In 1934, Robert Mulliken defined electronegativity for various atoms. 

The electronegativity of Malikembe is calculated from the ionization potential of an atom and its electron affinity. 

The former measures the difficulty of "pulling" an electron from an atom, while the latter reflects the extent to which the atom is "willing" to grab an electron from the vacuum around it. 

Half of the sum of these two values is electronegativity, and half of the difference between them is the chemical hardness of the element. 

Under standard conditions, electronegativity and chemical hardness are very similar because electron affinities tend to be very small. 

As a result, chemical hardness is usually ignored. 

But the problem is, once the pressure rises, things are different. 

Anomalies under high pressure. 

Scientists have found that many abnormal phenomena can occur under high enough pressure. 

For example, every substance turns into metal. 

Interestingly, at 2 million atmospheric pressure, the metallic sodium first becomes a dielectric and then re-metallized under greater pressure. 

Inert gases under high pressure are no longer inert, they do form compounds. 

Many elements become electronic compounds, which means that they banish electrons into lattice gaps, giving crystals special properties. 

Any two elements, even the seemingly boring sodium and chlorine in salt (NaCl), can form incredible compounds governed by some mysterious rule. 

Among these anomalies are record-breaking high-temperature superconductors. 

The team realized that it was only natural that the electronegativity of an atom would change accordingly because the pressure would affect its electronic configuration. 

However, the previously proposed definition of Malikembe electronegativity is no longer applicable under high voltage. 

They decided to study how electronegativity changes with the increase of pressure. 

Redefine electronegativity. 

The team managed to explain these strange phenomena by modifying the basic chemical concepts of electronegativity and chemical hardness. 

They modified the definition and measured the electronegativity and chemical hardness of each element in the periodic table before number 96 in the range of zero to 5 million atmospheric pressure. 

Under high pressure, the two parameters are different and have different physical meanings. 

For solid materials, chemical hardness is a band gap, which controls whether the material is a metal, a dielectric or a semiconductor. 

As for electronegativity, it means the chemical potential of electrons in atoms, that is, Fermi energy in the case of solids. 

There are two special considerations for calculating this value under high pressure. 

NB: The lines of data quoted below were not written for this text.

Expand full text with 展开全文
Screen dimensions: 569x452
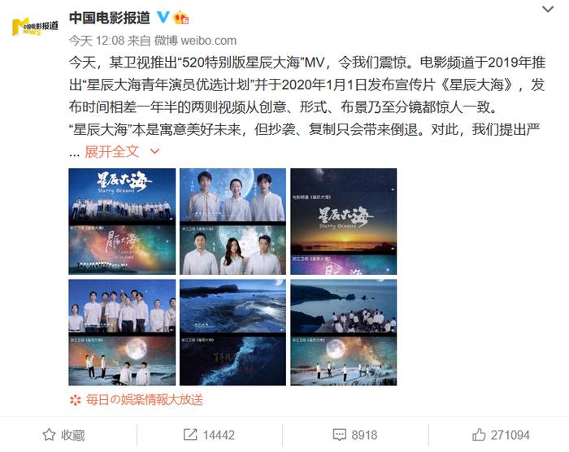coord(112,151)
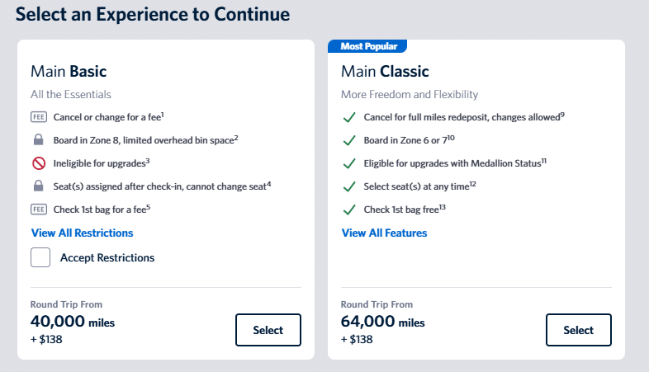Click the prohibited icon beside Ineligible for upgrades

[39, 163]
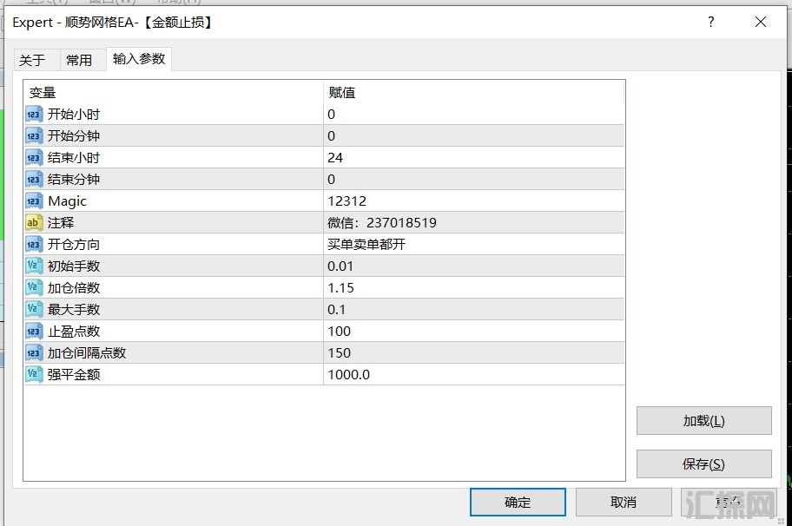
Task: Switch to the 关于 tab
Action: click(x=32, y=60)
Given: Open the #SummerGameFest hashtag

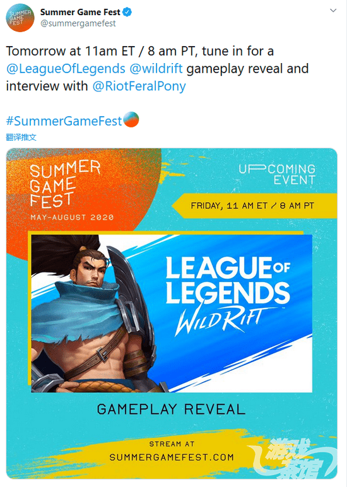Looking at the screenshot, I should click(64, 121).
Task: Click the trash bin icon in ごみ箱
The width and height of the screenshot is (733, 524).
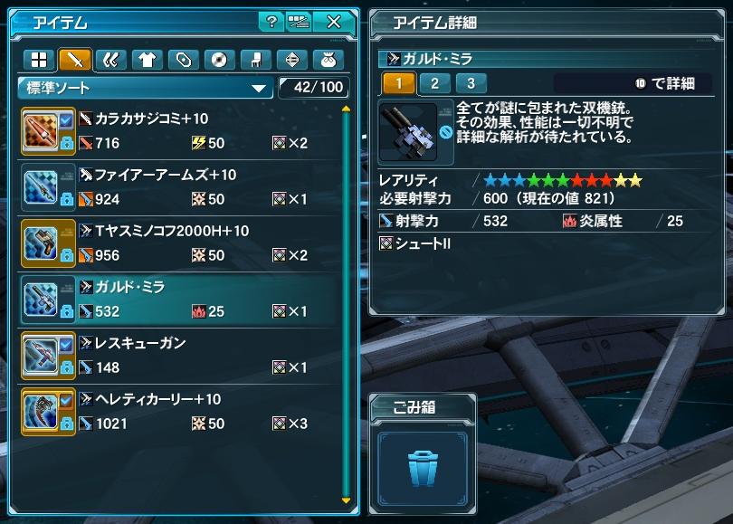Action: pos(423,469)
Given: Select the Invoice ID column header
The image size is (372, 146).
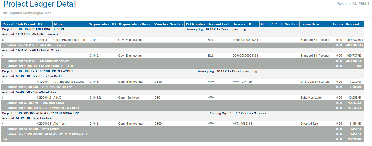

First of all, the pressure means that there is no vacuum, so the atomic ionization potential and the affinity for vacuum electrons mentioned in the standard definition are no longer applicable. 

Therefore, in the new definition, atoms exchange electrons with electron gases, not vacuum. 

Second, they chose to replace ionization potential and affinity with enthalpy, which is essential for making meaningful predictions under pressure. 

In determining the electronegativity of all elements under high voltage, the team faces the challenge of transcending theoretical complexity. 

The researchers recalled the difficulty of one of the experiments. 

The electronegativity of Malikembe is an attribute of an isolated atom in a vacuum, but how to put an atom under a huge pressure while still keeping it basically isolated from external influence? 

They found a trick to confine atoms to a pressure cavity made up of helium atoms. 

Helium atoms are inert and helium atoms are very small, so the pressure is uniformly distributed. 

The researchers then measured the energy, or enthalpy, of electrons leaving and adding atoms, and used these data to calculate electronegativity and chemical hardness. 

In the end, their new electronegativity and chemical hardness scale results successfully explain the astonishing phenomena of non-classical chemistry that could not be explained before. 

Give me a few examples.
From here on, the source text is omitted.